Underneath the profit charge runs the indirect tier. The 5% VAT band holds here as elsewhere and catches the run of goods and services. Once accountable turnover over the trailing twelve months breaks AED 375,000, signing up for the duty stops being a choice; below that, an entity whose income has crossed AED 187,500 may still put its name down of its own accord.

Features of fiscal liability:

Type of charge

Rate

Trigger criteria

Profit tax

0%

QFZP standing in hand and earnings that fit the qualifying test

Profit tax

9%

Net result past AED 375,000 on ordinary revenue lines

VAT

5%

Local dealings once the AED 375,000 mark is passed

VAT

5%

Voluntary from AED 187,500 of turnover

Opening a corporate account for a company in Meydan: banking compliance, IBAN and practical risks

Coming to terms with the banking sector is the thorniest stretch of getting a venture moving. A licence in hand buys no promise that the door to financial services opens. UAE banks reserve a free hand over their own verdicts and bore deep into each client. A corporate account for a company here wants a fully drawn business plan and evidence that the capital was come by cleanly.

The compliance sweep takes in everyone in the structure. A bank runs an eye over the ultimate beneficial owners — the track record they bring in the declared field, the proof they can show of assets. To open an account for a company in the free zone, the founders have to put up statements from personal or corporate accounts running in other jurisdictions.

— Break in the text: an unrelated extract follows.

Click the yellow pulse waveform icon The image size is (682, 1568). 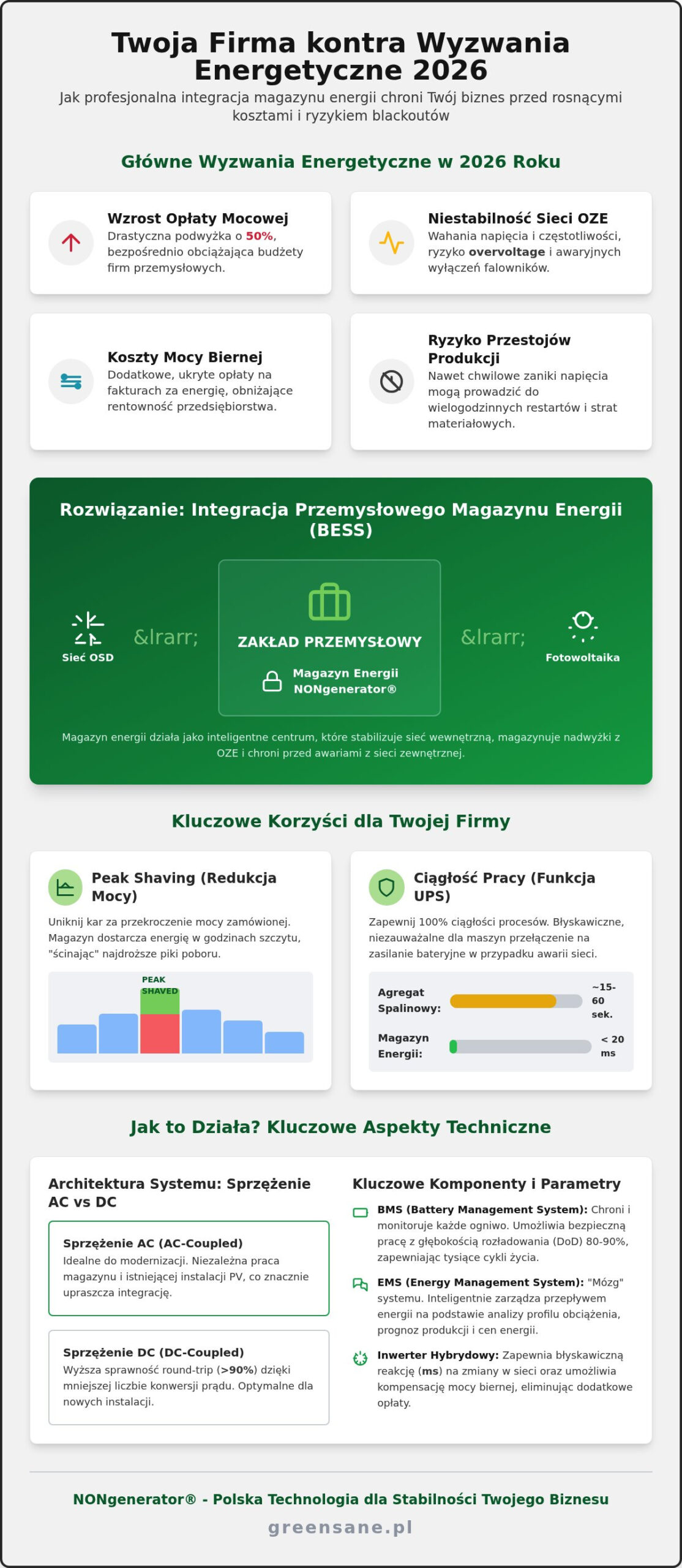[391, 243]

Those already resident in the country tilt the odds toward a fast yes. For whoever holds the purse strings, resident standing plus a local Emirates ID is often non-negotiable; attempts to bring a corporate account in the zone to life while the principal sits beyond the state’s borders usually meet a refusal.

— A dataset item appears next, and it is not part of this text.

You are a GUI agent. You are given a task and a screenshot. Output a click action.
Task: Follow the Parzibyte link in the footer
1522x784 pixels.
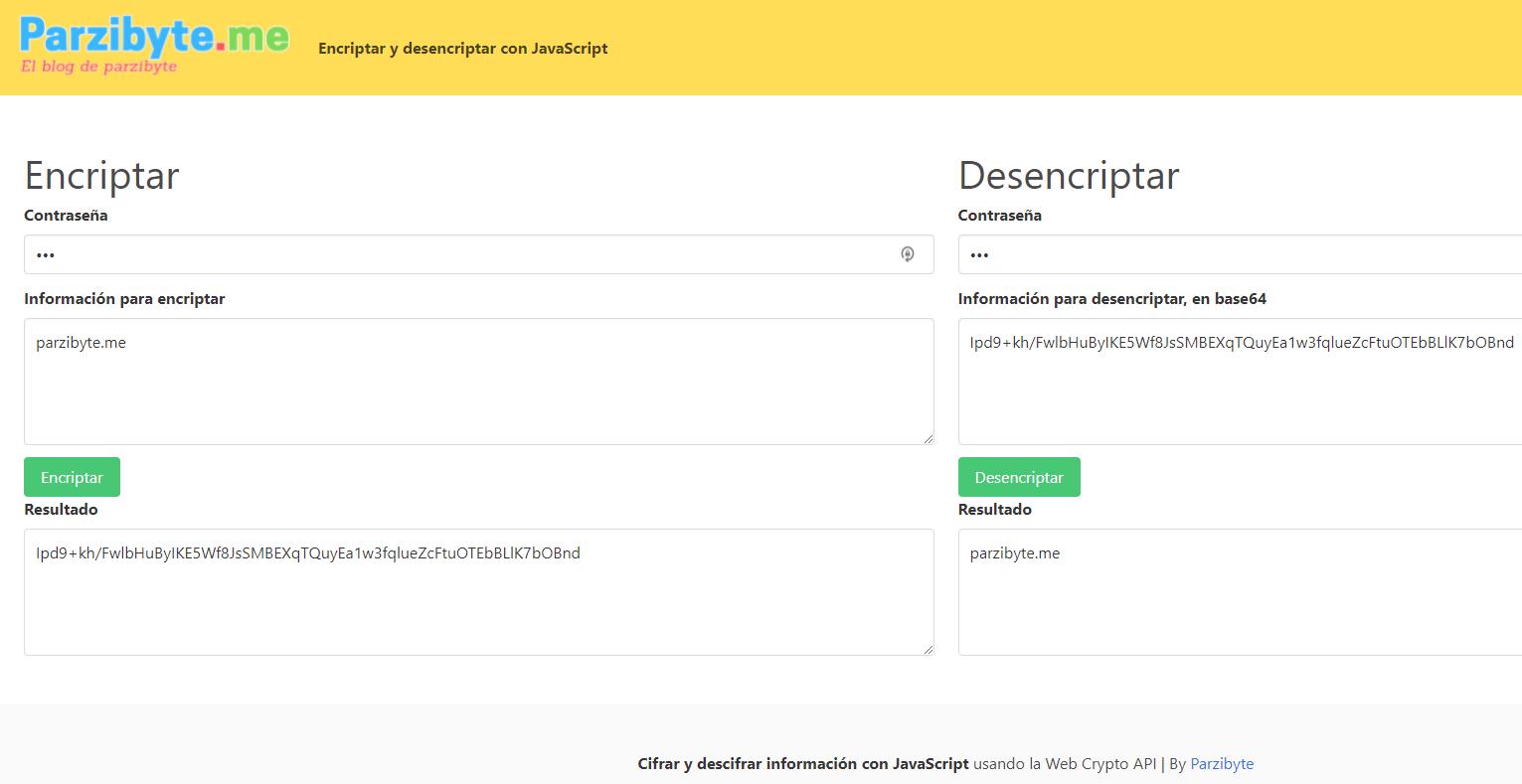click(x=1221, y=764)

The zone’s own technology platforms put simpler financial tools within reach. An IBAN for a company here pulled through partner fintech services lets trading begin without the long wait on a classic-bank sign-off.

What it takes to pass the check cleanly:

  • the ultimate beneficiary’s profile, with their professional standing borne out;

  • a documented trail for where the funds sprang from (statements, tax returns);

  • a worked-up account of the business model, the main suppliers and buyers named;

  • a read on yearly turnover and the average balances expected to sit on account;

  • a live website and a corporate email address;

  • a lease over an office or workspace on UAE soil.

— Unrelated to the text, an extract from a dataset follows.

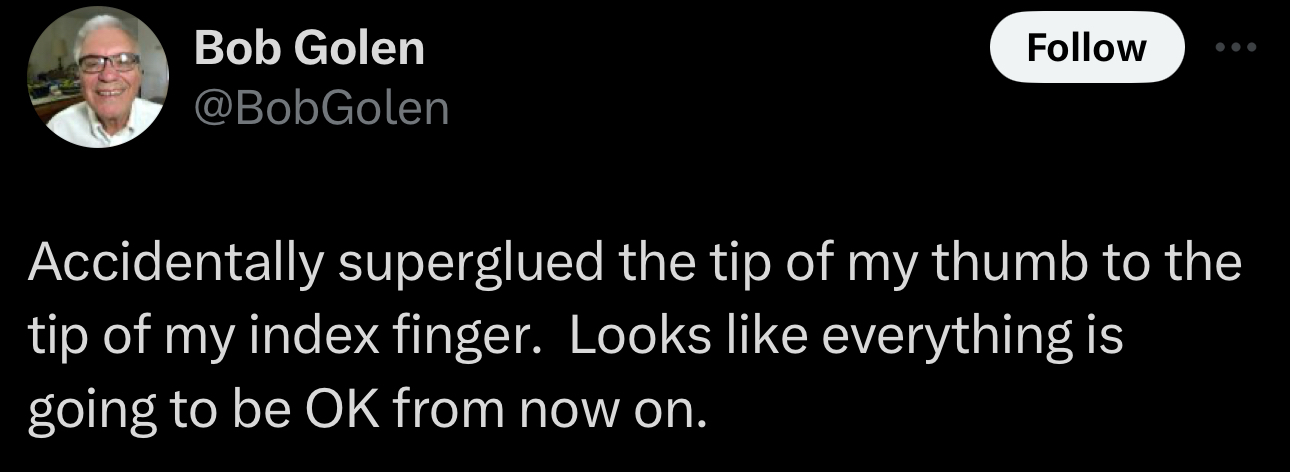
Task: Click the @BobGolen handle
Action: [x=321, y=108]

The odds of a knock-back climb the moment high-risk lines come into the picture. Anything touching cryptocurrencies, precious metals or brokering work runs the gauntlet of a stiffer bank check.

In summary: opening a company in Meydan

Meydan has set itself up among the most technology-forward and fast-moving of Dubai’s business hubs. The pull of opening a company here rests on its marrying of digital infrastructure with legal clarity. Taken together, the run of factors — instant Fawri incorporation through to the licence’s knack for carrying three activity groups at once — leaves the zone well cut out as a launch pad for scaling a business across borders.

Frequently Asked Questions
Find answers to common questions about business setup in the UAE. If you don't see your question here, feel free to contact us directly.
What is the least it costs to open a firm in Meydan?
A base licence opens at AED 12,500. The bundle with instant Fawri handling can be had from AED 15,000.
Can a company in Meydan be set up remotely?
It can. Incorporation goes through wholly online, with no in-person call by the owner at the registrar’s office.
Is a local partner needed to hold the company?
No. The jurisdiction’s rules let a foreign investor hold the whole 100% of the corporate capital, no local sponsor brought in.